START EXCERPTED TEXT

Management’s Annual Report on Internal Control over Financial Reporting
This report is included in Part II, Item 8 of this Annual Report on Form 10-K and is incorporated herein by reference.
ITEM 9B. OTHER INFORMATION
None.

94



PART III
 
ITEM 10. DIRECTORS, EXECUTIVE OFFICERS AND CORPORATE GOVERNANCE
Information regarding our directors is incorporated herein by reference from the section entitled “Election of Directors (Proposal 1)” of our Proxy Statement for the 2016 Annual Meeting of Stockholders.
Our Board of Directors has three standing committees: an Audit Committee, a Compensation Committee and a Nominating and Governance Committee. Each of these committees operates pursuant to a written charter setting out the functions and responsibilities of the committee. The charters for the Audit Committee, the Compensation Committee and the Nominating and Governance Committee of the Board of Directors may be found on our website at www.fmctechnologies.com under “About Us—Corporate Governance” and are also available in print to any stockholder upon request without charge by submitting a written request to our Senior Vice President, General Counsel and Secretary, FMC Technologies, Inc., 5875 North Sam Houston Parkway West, Houston, Texas 77086. Information regarding shareholder nominating procedures is incorporated herein by reference from the section entitled “Corporate Governance—Committees of the Board of Directors—Nominating and Governance Committee” of the Proxy Statement for the 2016 Annual Meeting of Stockholders. Information concerning audit committee financial experts on the Audit Committee of the Board of Directors is incorporated herein by reference from the section entitled “Corporate Governance—Committees of the Board of Directors—Audit Committee” of the Proxy Statement for the 2016 Annual Meeting of Stockholders.

END EXCERPTED TEXT
START DATASET EXCERPT

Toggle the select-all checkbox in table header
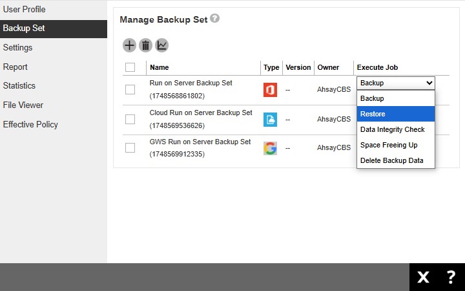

END DATASET EXCERPT

### TASK INSTRUCTIONS
Copy out the full Form 10-K excerpt word for word. Work only from the Form 10-K excerpt and leave the data aside.

### ANSWER
Management’s Annual Report on Internal Control over Financial Reporting
This report is included in Part II, Item 8 of this Annual Report on Form 10-K and is incorporated herein by reference.
ITEM 9B. OTHER INFORMATION
None.

94



PART III
 
ITEM 10. DIRECTORS, EXECUTIVE OFFICERS AND CORPORATE GOVERNANCE
Information regarding our directors is incorporated herein by reference from the section entitled “Election of Directors (Proposal 1)” of our Proxy Statement for the 2016 Annual Meeting of Stockholders.
Our Board of Directors has three standing committees: an Audit Committee, a Compensation Committee and a Nominating and Governance Committee. Each of these committees operates pursuant to a written charter setting out the functions and responsibilities of the committee. The charters for the Audit Committee, the Compensation Committee and the Nominating and Governance Committee of the Board of Directors may be found on our website at www.fmctechnologies.com under “About Us—Corporate Governance” and are also available in print to any stockholder upon request without charge by submitting a written request to our Senior Vice President, General Counsel and Secretary, FMC Technologies, Inc., 5875 North Sam Houston Parkway West, Houston, Texas 77086. Information regarding shareholder nominating procedures is incorporated herein by reference from the section entitled “Corporate Governance—Committees of the Board of Directors—Nominating and Governance Committee” of the Proxy Statement for the 2016 Annual Meeting of Stockholders. Information concerning audit committee financial experts on the Audit Committee of the Board of Directors is incorporated herein by reference from the section entitled “Corporate Governance—Committees of the Board of Directors—Audit Committee” of the Proxy Statement for the 2016 Annual Meeting of Stockholders.